SYSTEM_THREAD - full device hang

I’m making a device that controls a gas valve and keeps the gas ignited when it needs to. This works great, but I need the code to 100% certainly be running or something could go horribly wrong. My problem is that the Photon (or P1 on a custom PCB in my case) blocks all user code if Network connection is lost.

I have looked into several ways of solving this. SYSTEM_MODE(MANUAL) will not do the trick since it still blocks user code when reconnecting. The trick is apparently to use SYSTEM_THREAD(ENABLED) like @armor suggests in this thread.

I do however have a problem - if I’m using SYSTEM_MODE(SEMI_AUTOMATIC) with SYSTEM_THREAD(ENABLED) I will experience full on hardware crashes at random intervals. This is completely unreproducible and happens very rarely (3 times in 8 hours today), but when it happens it can (in my case) burn someones house down. If I turn off SYSTEM_THREAD, there is never a crash. I do not use any of the “Synchronous system functions” so that should not be an issue. I have a vague idea that since I use I2C and SPI extensively that there may be something related to that causing the problem, but there is no documentation indicating that.

Is there a guide for debugging hardware hangs? (as in full freeze)
Are there any known bugs related to this? ( Like @SadE54 mentions here )
Do I need to use SINGLE_THREADED_BLOCK or ATOMIC_BLOCK when writing data (to SPI as in the RA8875 based LCD screen or one of the 6 I2C devices on the board)?
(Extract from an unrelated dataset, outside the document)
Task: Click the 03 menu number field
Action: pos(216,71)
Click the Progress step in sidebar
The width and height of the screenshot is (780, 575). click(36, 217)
You shouldn't rely on your code alone in a situation that is this potentially dangerous. At the very least, you should have an external watchdog; something that will shut down the valve if your code stops running, or there's a complete failure of the device.

1 Like

I agree @Ric. Implementing a Watchdog is something I have to do. The STM32F2 has a separate circuit on the chip for exactly that. It is completely unaffected by the main MCU, but right now I’m trying to solve this in a better manner than restarting the device.

To me, this seems to be either a bug with the RTOS or me doing something I shouldn’t (but I don’t know what since I don’t know it…). Maybe @mdma or one from the Particle firmware team has an idea what’s happening here? It’s not happening unless SYSTEM_THREAD is enabled,

Which version of system firmware are you using?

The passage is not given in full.